◆ **Prompt**: Would you copy out, exactly as written, each line from the one containing "Viewport: 1125px width, 1012px height." to the end of the records below?

━━ Records to process ━━

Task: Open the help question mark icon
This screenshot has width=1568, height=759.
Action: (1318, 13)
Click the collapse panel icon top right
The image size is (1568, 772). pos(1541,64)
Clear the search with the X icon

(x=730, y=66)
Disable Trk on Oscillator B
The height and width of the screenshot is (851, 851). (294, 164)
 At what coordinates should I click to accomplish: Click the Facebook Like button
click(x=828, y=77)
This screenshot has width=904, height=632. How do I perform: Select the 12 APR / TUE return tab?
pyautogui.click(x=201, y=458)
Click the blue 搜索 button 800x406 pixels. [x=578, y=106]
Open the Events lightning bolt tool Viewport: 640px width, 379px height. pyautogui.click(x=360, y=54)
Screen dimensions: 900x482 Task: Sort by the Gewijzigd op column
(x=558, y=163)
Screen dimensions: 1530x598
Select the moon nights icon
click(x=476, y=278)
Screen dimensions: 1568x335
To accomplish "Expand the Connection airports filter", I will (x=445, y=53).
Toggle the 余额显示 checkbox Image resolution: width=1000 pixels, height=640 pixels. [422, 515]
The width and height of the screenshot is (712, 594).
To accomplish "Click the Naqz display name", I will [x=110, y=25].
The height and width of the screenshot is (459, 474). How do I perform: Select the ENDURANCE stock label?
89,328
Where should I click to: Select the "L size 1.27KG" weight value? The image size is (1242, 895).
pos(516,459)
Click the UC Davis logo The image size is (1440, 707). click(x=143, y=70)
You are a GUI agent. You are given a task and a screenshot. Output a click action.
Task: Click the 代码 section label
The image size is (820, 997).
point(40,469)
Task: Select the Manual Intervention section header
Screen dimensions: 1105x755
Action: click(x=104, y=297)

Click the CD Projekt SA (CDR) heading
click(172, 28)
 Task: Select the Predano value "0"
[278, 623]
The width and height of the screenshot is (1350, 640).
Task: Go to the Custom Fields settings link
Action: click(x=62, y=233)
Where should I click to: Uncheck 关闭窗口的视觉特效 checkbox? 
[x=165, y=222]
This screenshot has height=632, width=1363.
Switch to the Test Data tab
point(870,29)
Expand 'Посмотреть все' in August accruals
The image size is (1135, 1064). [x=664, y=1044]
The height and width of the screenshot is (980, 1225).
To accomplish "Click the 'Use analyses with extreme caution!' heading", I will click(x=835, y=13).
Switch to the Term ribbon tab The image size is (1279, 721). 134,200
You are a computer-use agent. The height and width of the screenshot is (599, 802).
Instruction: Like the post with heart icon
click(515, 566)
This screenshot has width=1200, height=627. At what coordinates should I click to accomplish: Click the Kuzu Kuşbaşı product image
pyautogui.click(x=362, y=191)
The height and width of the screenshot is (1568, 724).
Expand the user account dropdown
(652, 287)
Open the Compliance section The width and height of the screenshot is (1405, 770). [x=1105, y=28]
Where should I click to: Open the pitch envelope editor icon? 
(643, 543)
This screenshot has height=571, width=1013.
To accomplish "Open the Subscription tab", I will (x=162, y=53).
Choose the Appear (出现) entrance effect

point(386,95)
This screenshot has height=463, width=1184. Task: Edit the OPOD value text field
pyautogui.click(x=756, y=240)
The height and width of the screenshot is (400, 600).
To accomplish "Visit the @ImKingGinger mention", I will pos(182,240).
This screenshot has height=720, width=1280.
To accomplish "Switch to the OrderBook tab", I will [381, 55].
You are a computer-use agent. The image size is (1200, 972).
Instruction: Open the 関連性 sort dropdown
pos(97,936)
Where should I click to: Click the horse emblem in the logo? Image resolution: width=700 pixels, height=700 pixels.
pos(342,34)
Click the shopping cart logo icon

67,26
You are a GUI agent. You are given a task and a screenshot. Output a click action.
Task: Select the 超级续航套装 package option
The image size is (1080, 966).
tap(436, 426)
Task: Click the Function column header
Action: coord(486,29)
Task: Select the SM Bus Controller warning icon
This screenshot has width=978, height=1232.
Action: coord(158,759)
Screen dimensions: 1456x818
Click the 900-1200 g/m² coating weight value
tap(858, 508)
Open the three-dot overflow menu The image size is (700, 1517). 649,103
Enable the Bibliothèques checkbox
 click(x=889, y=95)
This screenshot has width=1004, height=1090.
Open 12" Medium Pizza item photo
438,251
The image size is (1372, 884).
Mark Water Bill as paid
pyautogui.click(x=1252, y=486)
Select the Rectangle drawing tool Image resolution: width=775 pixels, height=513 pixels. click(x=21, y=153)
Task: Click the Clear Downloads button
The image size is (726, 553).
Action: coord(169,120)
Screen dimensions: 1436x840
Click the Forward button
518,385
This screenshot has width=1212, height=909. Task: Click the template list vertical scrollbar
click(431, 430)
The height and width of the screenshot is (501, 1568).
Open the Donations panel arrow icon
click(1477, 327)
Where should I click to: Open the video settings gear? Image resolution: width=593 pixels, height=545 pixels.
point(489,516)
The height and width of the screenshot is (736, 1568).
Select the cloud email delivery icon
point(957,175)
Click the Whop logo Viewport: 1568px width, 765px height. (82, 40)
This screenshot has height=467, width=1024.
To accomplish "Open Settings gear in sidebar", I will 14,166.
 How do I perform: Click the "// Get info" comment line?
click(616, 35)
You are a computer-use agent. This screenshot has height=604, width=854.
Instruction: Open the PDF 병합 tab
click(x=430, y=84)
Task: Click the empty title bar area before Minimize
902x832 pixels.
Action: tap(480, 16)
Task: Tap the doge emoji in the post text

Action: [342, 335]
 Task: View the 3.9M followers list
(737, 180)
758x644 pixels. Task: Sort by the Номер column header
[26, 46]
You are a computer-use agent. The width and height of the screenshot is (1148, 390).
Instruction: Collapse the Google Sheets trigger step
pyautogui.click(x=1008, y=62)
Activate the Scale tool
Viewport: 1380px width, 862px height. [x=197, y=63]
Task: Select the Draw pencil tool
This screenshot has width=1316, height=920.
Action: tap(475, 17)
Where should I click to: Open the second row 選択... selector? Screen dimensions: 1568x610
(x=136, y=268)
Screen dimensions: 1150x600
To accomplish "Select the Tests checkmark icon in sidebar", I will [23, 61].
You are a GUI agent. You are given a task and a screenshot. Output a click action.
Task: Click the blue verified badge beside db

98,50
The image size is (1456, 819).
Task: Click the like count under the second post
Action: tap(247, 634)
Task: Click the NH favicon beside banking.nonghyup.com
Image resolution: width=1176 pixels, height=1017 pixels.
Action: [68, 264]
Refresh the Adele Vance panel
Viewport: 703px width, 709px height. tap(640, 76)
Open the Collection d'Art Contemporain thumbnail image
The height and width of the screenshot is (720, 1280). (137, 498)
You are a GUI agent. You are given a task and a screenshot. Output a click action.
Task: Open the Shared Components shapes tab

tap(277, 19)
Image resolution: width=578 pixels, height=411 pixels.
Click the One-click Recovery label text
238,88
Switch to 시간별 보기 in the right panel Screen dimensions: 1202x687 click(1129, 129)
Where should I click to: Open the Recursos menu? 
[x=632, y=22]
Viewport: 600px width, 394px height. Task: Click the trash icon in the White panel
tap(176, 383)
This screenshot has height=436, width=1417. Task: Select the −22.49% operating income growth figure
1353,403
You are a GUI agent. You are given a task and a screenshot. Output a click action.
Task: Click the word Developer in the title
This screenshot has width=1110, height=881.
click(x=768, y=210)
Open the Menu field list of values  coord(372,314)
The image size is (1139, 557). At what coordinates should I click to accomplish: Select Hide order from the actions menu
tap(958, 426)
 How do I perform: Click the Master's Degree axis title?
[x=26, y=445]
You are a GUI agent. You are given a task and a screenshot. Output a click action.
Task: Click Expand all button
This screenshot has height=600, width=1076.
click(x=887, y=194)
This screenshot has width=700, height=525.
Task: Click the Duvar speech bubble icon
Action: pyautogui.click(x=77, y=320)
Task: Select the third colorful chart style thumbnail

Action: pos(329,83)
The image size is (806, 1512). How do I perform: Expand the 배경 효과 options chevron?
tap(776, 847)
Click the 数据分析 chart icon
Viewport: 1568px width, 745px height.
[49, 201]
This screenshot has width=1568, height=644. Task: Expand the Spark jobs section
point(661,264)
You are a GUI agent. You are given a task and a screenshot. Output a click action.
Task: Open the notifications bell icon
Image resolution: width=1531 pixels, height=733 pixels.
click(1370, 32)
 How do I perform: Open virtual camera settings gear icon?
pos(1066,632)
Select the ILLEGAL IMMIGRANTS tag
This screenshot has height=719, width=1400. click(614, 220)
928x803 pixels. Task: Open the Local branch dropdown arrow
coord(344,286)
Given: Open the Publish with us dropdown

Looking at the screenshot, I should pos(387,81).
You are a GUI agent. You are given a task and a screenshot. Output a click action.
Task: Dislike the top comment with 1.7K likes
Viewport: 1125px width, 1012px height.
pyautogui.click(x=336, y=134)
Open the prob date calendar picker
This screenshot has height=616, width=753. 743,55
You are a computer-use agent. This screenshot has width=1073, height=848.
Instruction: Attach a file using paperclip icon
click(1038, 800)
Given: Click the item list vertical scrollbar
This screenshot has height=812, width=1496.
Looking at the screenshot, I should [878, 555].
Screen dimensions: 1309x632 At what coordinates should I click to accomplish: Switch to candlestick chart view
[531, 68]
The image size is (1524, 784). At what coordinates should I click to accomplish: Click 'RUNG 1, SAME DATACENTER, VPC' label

━━━

◆ **Result**:
Viewport: 1125px width, 1012px height.
pyautogui.click(x=336, y=134)
Open the prob date calendar picker
This screenshot has height=616, width=753. 743,55
You are a computer-use agent. This screenshot has width=1073, height=848.
Instruction: Attach a file using paperclip icon
click(1038, 800)
Given: Click the item list vertical scrollbar
This screenshot has height=812, width=1496.
Looking at the screenshot, I should [878, 555].
Screen dimensions: 1309x632 At what coordinates should I click to accomplish: Switch to candlestick chart view
[531, 68]
The image size is (1524, 784). At what coordinates should I click to accomplish: Click 'RUNG 1, SAME DATACENTER, VPC' label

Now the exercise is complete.